Previous reports suggested that selective serotonin reuptake inhibitors (SSRI) could decrease the activity of 5-hydroxytryptamine type 3 (5-HT3) antagonists against acute chemotherapy-induced nausea and vomiting (CINV), possibly through serotonin accumulation for 5-HT3 receptors. Chemonaive cancer patients receiving SSRI and antiemetic agents, including the 5-HT3 antagonist ondansetron and the neurokinin 1 (NK1) antagonist aprepitant for highly emetogenic chemotherapy (etoposide-platinum), were matched to control patients for the following variables: age, gender, primary tumor, past history of gestational emesis, chronic intake of benzodiazepines and/or corticosteroids, chronic alcohol intake, and aprepitant use. The primary evaluation criterion was the occurrence of acute vomiting during the first two cycles of treatment. Forty-four patients were eligible for this analysis. The proportion of patients, who experienced at least one episode of grade ≥ 1 acute vomiting in patients receiving SSRI, compared to patients who did not, was significantly higher (59.1 vs. 22.7%, respectively, p = 0.03, odds ratio 4.72, 95% confidence interval 1.13-22.88).

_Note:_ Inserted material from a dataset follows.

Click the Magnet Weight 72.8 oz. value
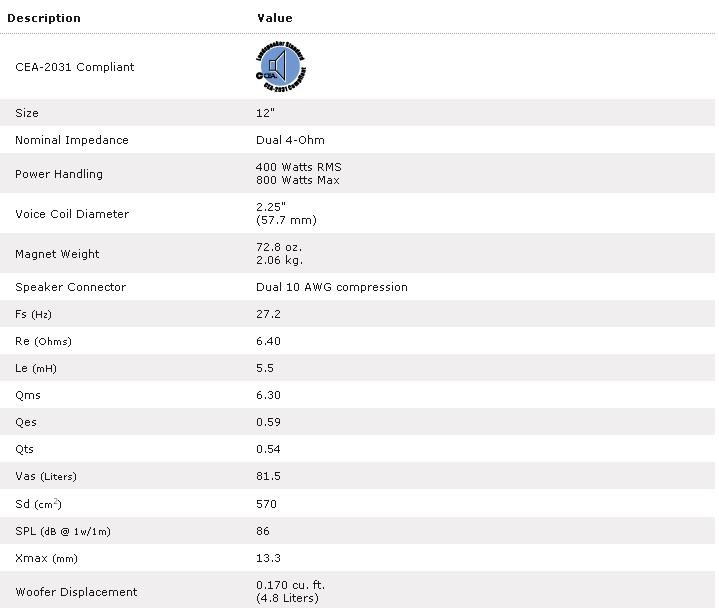 (x=279, y=247)
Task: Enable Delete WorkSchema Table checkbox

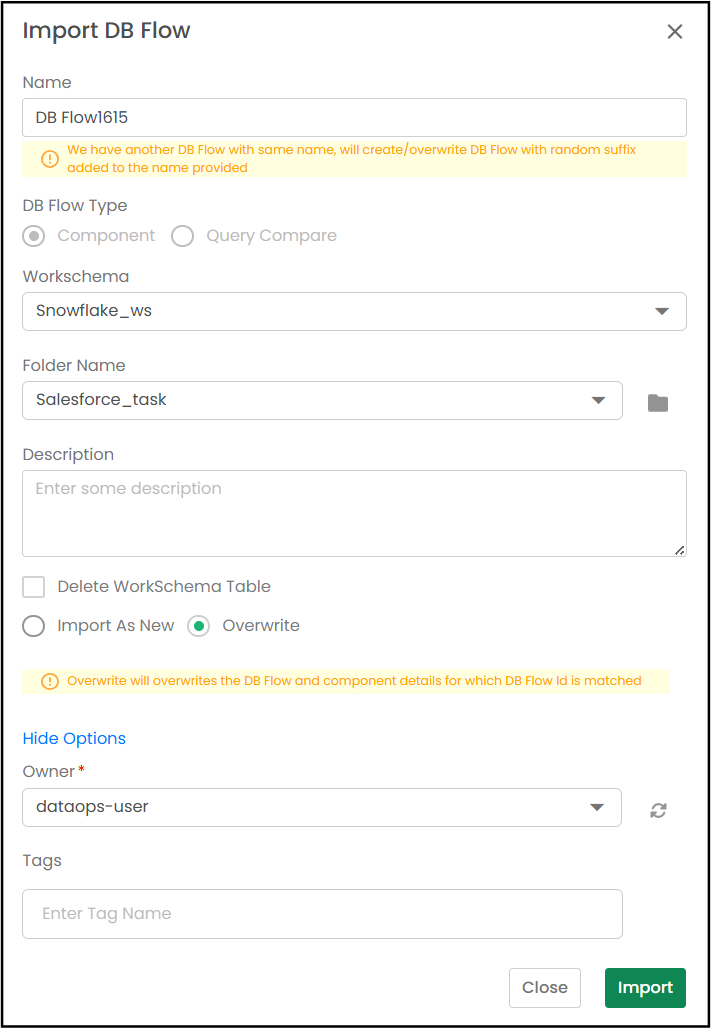Action: pyautogui.click(x=33, y=587)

Grade ≥ 2 acute vomiting was also significantly more frequent in patients receiving SSRI, even after the implementation of aprepitant to antiemetic prophylaxis (41.2 vs. 5.9%, p = 0.04). Our findings reinforce the hypothesis that SSRI decrease the antiemetic activity of the 5-HT3 serotonin antagonist ondansetron, resulting in higher rates of acute vomiting in cancer patients despite adequate antiemetic prophylaxis. Adding the NK1 antagonist aprepitant do not counterbalance the deleterious effect of SSRI, probably due to the synergistic effects of SSRI and NK1 antagonists on serotonin transmission.